Одно из самых ранних воспоминаний о Тульчине связано с посещением еврейской свадьбы, хупы, раскинувшейся под каким-то навесом. Изображение в моей памяти смазано, осталась нечеткая картинка застолья, которое из-за навеса и целофановых стен кажется разыгранным внутри аквариума или бергмановского вертепа, где в самом центре - желток яркого света и жар многочасового застолья. Недавно я рассказал маме об этом воспоминании и она сильно удивилась - оказывается, мне было полтора года (второй, значит, приезд в Тульчин?)и дед нёс меня на руках. Дед был сильный, кряжистый, хотя я уже не помню его сильным.
Два места в Тульчине приводили меня в ступор - это разрушенные дворцы графа Потоцкого (возможно, именно с тех пор я и полюбил руины) - класицистические коробки с зияющими пустотой окнами, лишённые крыши и непонятность перемещения соседей. Я уже говорил, что для того чтобы попасть во внутренний двор нужно было войти в небольшие воротца. Все так и делали, но возвращались, когда возвращались, совершенно с другой стороны. Вероятно, там, за домом-бараком Рудого (стоящий примерно на без четверти час) была щель в заборе, облегчающая перемещения по городу, однако, мне про эту дыру ничего известно не было, поэтому пространственный парадокс двора казался странным и непостижимым, обыденным чудом каким-то. Ровно посредине двора стоял дом, в котором жил какой-то военный с женой. Однажды я забрёл к ним и был усажен есть борщ. К борщу прилагалась нарезка репчатого лука, впервые я попробовал борщ с репчатым луком и мне очень понравилось, пришёл, рассказал маме, попросив делать так же.
За нашим домом начиналось какое-то подобие огорода, в котором бабушка никогда не ковырялась, все постепенно заростало лопухами и крапивой, там же стояла полусгнившая стайка, в которой я разыскал пачку старых журналов "Огонёк". Чтобы я не мешался под ногами, отец отдал мне коробку с открытками- ящичек, похожий на библиотечный ящик для каталожных карточек с коллекцией репродукций русских и зарубежных художников. Ими я игрался - классифицировал, раскладывал по кучкам и не заметил, как втянулся. Так до сих пор и раскладываю. Классифицирую.

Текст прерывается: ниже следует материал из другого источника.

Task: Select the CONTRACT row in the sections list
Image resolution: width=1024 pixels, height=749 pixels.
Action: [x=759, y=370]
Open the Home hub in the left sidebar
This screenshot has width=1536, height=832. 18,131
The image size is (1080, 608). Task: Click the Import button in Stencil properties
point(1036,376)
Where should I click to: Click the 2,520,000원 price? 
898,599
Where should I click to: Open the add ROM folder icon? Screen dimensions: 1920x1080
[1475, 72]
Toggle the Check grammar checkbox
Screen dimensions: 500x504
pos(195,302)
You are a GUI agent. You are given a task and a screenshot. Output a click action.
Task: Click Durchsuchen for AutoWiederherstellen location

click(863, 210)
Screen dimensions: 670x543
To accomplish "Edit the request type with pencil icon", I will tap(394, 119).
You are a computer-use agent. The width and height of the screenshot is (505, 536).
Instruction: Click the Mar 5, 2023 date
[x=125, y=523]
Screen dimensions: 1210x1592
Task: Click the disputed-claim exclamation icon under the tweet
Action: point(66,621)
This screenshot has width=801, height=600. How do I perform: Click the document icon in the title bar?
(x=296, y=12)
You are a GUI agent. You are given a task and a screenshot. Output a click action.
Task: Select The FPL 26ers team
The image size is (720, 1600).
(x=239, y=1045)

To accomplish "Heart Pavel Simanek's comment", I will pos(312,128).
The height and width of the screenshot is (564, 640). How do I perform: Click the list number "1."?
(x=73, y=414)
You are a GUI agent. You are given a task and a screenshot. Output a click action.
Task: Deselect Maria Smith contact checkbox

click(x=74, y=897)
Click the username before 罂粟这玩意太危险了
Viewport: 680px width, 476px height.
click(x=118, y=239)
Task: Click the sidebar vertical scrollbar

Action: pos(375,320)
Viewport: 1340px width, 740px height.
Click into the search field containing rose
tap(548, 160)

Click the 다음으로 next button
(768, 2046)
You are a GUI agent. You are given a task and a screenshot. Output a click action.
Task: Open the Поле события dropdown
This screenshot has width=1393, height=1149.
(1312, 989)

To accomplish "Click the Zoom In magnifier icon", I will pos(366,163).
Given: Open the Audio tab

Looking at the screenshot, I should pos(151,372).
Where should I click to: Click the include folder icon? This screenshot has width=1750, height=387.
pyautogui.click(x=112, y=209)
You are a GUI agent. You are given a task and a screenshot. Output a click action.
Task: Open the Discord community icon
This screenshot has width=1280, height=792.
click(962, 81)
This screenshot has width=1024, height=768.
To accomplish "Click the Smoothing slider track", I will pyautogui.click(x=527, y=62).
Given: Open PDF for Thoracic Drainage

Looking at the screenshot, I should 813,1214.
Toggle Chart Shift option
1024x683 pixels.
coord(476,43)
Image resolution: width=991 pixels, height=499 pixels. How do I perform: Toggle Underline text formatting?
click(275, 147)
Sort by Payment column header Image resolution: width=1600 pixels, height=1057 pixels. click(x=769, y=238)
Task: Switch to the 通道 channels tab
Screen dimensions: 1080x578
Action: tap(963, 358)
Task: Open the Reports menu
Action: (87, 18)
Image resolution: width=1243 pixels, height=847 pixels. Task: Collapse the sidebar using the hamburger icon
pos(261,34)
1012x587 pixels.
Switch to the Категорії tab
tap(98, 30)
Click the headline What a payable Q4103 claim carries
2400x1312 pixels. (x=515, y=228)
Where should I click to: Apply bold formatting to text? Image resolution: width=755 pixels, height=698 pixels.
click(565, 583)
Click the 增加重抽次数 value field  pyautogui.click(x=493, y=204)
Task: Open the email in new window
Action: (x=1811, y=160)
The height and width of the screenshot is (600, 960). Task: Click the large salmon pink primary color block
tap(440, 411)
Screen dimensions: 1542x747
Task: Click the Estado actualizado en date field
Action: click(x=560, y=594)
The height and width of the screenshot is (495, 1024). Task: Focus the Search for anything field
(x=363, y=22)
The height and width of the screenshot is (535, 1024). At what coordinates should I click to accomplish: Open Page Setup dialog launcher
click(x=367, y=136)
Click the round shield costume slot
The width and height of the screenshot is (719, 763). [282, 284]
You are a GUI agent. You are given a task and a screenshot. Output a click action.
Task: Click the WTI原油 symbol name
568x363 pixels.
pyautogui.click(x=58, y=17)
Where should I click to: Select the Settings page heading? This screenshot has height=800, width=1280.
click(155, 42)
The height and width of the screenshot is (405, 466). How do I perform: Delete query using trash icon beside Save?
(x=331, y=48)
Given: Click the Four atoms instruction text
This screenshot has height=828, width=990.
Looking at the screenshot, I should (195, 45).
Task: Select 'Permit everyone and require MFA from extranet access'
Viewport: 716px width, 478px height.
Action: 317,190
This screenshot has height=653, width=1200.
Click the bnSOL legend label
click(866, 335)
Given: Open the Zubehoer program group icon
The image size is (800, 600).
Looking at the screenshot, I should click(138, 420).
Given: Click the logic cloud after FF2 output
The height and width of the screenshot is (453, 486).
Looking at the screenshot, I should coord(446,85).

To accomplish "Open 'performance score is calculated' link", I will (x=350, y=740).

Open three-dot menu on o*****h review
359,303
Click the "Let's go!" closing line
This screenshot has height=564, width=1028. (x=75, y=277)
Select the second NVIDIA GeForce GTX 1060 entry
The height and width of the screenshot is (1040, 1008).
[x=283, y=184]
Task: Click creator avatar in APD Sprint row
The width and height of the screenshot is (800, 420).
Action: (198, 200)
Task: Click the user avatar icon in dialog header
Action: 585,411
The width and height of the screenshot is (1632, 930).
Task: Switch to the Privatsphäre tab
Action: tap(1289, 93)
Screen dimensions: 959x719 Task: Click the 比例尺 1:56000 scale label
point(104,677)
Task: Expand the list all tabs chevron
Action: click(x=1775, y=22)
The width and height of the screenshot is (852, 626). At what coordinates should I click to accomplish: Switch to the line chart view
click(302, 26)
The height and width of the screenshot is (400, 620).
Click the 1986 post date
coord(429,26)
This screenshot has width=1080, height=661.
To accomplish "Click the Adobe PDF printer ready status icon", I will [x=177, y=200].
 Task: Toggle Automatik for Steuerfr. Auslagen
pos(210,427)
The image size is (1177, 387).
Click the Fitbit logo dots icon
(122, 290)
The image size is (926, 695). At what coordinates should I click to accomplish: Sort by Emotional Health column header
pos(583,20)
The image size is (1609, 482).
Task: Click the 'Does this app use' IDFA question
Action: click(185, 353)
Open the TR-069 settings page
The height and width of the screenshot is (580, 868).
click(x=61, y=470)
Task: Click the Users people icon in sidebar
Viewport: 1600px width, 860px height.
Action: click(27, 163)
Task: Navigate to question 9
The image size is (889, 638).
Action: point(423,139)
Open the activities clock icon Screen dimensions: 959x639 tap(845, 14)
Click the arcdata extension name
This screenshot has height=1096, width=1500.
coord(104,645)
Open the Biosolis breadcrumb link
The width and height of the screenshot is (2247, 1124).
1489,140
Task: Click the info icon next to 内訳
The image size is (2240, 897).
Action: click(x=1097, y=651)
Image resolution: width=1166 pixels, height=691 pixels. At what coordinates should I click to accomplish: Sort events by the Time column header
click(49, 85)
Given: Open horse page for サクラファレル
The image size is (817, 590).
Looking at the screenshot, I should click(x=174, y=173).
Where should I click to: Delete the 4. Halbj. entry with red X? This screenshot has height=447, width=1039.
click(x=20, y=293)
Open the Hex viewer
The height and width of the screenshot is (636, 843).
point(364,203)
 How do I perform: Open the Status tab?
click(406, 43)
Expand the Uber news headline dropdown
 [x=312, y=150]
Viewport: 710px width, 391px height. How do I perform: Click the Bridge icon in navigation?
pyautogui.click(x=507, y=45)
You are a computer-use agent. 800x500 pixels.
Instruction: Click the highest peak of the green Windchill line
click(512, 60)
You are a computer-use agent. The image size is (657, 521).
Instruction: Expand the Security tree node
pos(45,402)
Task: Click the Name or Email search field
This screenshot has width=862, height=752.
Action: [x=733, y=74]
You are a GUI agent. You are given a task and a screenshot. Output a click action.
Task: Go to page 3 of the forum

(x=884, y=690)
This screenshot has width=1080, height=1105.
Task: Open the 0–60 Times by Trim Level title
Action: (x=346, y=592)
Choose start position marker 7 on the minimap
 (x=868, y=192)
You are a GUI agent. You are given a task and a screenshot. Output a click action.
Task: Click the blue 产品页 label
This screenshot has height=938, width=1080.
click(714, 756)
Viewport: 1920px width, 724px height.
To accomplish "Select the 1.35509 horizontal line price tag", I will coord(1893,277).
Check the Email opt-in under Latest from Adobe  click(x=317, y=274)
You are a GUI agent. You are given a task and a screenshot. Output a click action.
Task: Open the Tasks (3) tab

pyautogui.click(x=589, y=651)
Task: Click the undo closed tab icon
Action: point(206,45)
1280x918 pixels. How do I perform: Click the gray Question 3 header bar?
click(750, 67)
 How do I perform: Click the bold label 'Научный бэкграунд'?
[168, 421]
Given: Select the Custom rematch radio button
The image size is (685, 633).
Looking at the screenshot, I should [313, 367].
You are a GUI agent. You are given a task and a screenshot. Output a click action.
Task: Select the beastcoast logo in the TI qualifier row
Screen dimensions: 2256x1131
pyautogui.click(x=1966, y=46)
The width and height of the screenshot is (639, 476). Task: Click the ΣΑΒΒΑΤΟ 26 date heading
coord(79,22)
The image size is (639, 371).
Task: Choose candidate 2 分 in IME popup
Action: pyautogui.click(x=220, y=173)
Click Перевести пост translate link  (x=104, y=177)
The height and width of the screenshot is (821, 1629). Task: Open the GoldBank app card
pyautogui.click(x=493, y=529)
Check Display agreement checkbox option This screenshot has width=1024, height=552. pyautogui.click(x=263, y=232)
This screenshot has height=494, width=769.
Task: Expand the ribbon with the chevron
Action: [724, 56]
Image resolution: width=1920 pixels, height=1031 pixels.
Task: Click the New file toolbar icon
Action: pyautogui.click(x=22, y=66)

Дядьку своего покойного помню - дядю Гришу, жившего в Ленинграде и работавшего на "Ленфильме". Дядя Гриша был директором легендарного фильма "Медведь" с артистом Жаровым, а так же директором фильма "В поисках счастья", который мы так и не можем найти. В свободное от работы время он писал сценарии и смешные рассказики про дореволюционный кинематограф. До сих пор у нас дома есть его сатирический памфлет о том, как представители разных концессий организовали экспедицию на гору Арарат для поисков легендарного ковчего. Именно дядя Гриша, уж не помню каким образом, породнил нас с недавно умершим мультипликатором Татарским. Надо бы расспросить его вдову, если она ещё жива. А дядю Гришу, огромного и искромётного, я видел-то всего один раз - в то самое жаркое лето 1976 года, когда я последний раз был в Тульчине. Дядя Гриша жил в гостинице и мы его навещали с отцом. Почему-то помню его на фоне какого-то особняка в стиле модерн, возле которого мы и встретились. Встретились и пошли в единственный в Тульчине ресторан с мозаиками на космические темы по всему периметру. Ресторан стоял всегда пустым, каждый день мы ходили туда с отцом обедать.
Солнечный, сонный городок с пыльными, незаасфальтированными улицами. Если и есть, если мог быть в моей жизни Золотой Век из которого людей обязательно выгоняют со временем в момент полового созревания (и о котором писал Набоков), то он случился у меня именно там, на Брацлавщине. Завтра я еду в Тульчин ровно тридцать лет спустя. Пока я не знаю ещё, что там увижу. Даже самому интересно.
Да, кстати, а часы в "Гостином дворе", о которых я писал позавчера, оказались неработающими. Значит, всё-таки, сердце я слышал, сердце.